Num cenário não muito diferente das demais universidades baianas, a crise já está sendo sentida na Universidade Federal da Bahia - UFBA. O corte nas verbas da instituição é de um terço do montante, chegando a 100 milhões do seu orçamento de custeio. Recentemente, a própria instituição divulgou possuir um déficit de R$ 25 milhões relativo ao orçamento de custeio do ano passado. Os resquícios da crise já podem ser observados na redução de 25% do quadro de trabalhadores terceirizados. Só no setor de segurança, o valor da dívida é superior a 8 milhões acumulados ao longo de 4 meses.

Através da adoção de uma política de contenção de despesas, a UFBA vem operando a custos mais baixos e quem paga a conta é o estudante e o trabalhador. As reduções atingiram principalmente as atividades de Extensão e Pesquisa, são constantes as queixas referentes a atrasos mensais nos auxílios moradia e alimentação, o que acaba levando muitos estudantes a deixar o curso superior.

As condições gerais de alguns prédios e a falta de equipamentos demonstram o processo de precarização da infraestrutura, sentidas desde a falta de aparelhos de ar condicionado, projetores, notebooks e outros, até o corte de gastos com energia elétrica, água, telefonia, serviço de correios e reprografia, passagens, diárias, homenagens e apoio a eventos. As restrições nas verbas de custeio dificultam a superação das deficiências crônicas de manutenção de instalações e serviços nas unidades acadêmicas e pavilhões de aula, quadro agravado pela situação das obras e reformas inacabadas.

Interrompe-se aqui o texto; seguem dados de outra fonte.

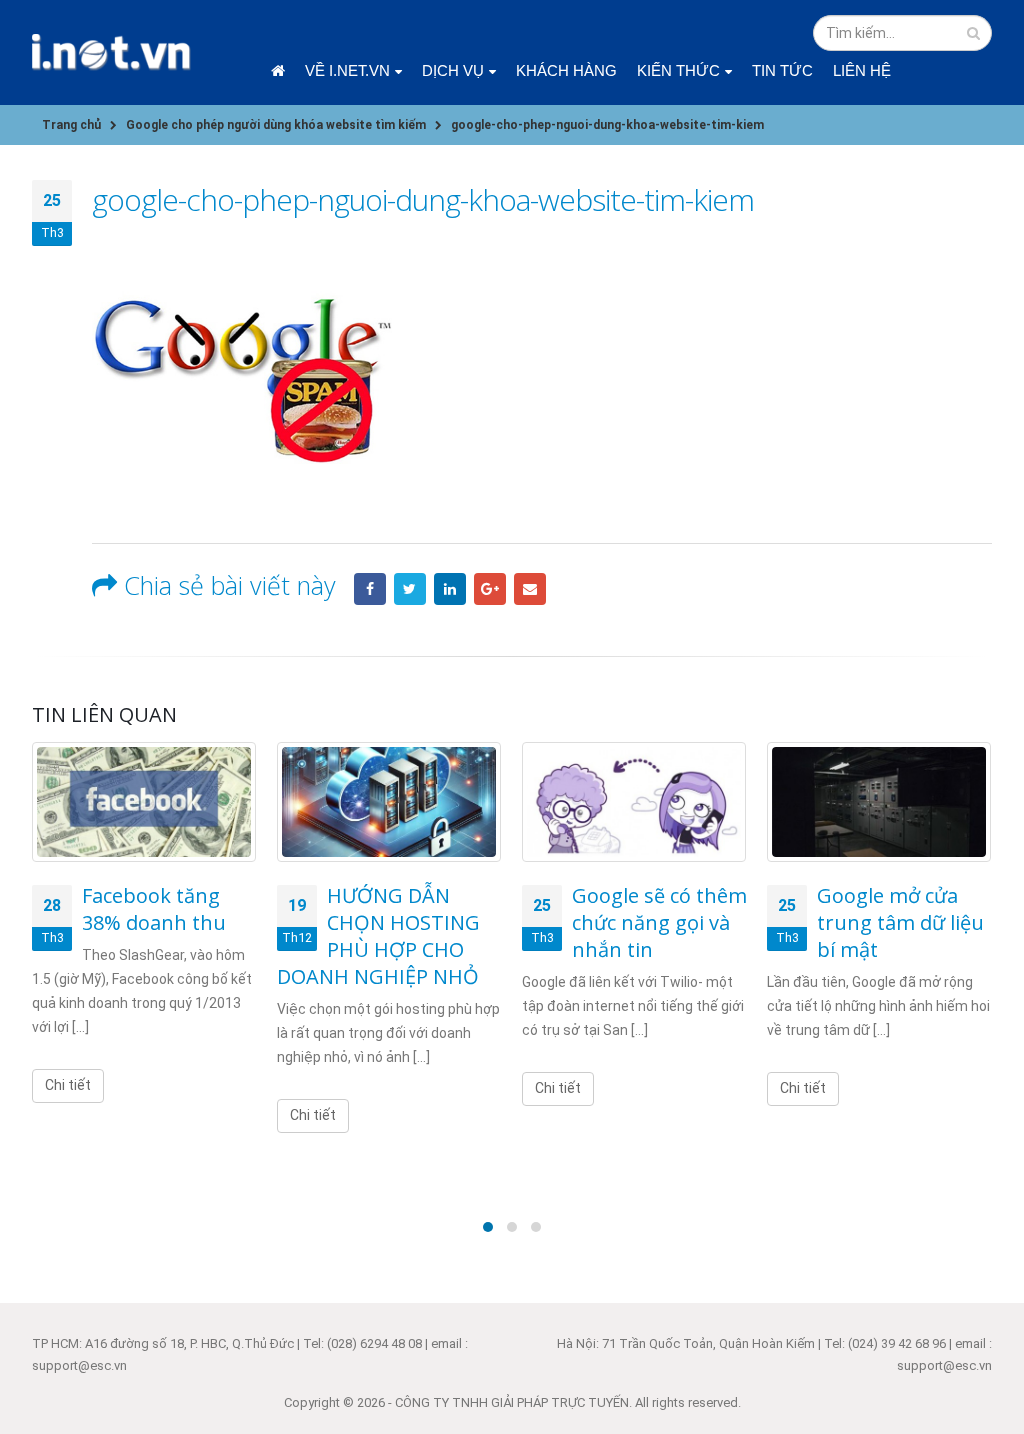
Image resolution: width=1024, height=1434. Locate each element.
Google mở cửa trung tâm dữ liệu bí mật (900, 922)
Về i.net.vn (347, 70)
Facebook (370, 589)
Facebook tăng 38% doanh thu (154, 909)
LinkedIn (450, 589)
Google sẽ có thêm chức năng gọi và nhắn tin (659, 922)
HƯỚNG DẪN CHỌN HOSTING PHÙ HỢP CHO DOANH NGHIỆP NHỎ (378, 936)
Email (530, 589)
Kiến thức (678, 70)
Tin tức (782, 70)
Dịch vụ (453, 70)
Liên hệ (862, 70)
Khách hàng (566, 70)
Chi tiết (68, 1085)
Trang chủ (278, 70)
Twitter (410, 589)
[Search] (973, 33)
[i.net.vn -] (112, 52)
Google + (490, 589)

A crise vivida pela UFBA tem refletido resultados mais longínquos. Em 2012 o Ministério Público Federal na Bahia ajuizou uma ação civil pública contra a UFBA e a União visando a regularização do funcionamento do Hospital Universitário Professor Edgard Santos (HUPES), também conhecido como “Hospital das Clínicas”. No entanto, desde então, ainda é possível notar a grave deficiência da assistência prestada pelo HUPES e das atividades de ensino e pesquisa, tudo em função da carência de recursos humanos, infraestrutura, materiais, leitos de UTI, contratações irregulares e subfinanciamento das despesas.

A não garantia de moradia, transporte e alimentação levam milhares de jovens a abandonarem o ensino superior. A desvalorização dos profissionais e as péssimas condições de ensino e aprendizagem comprovam que a realidade da educação baiana está muito mais para Pátria Devedora de que para “Pátria educadora”, como insiste em propagandear o monopólio de imprensa e a atual gerência da esfera federal!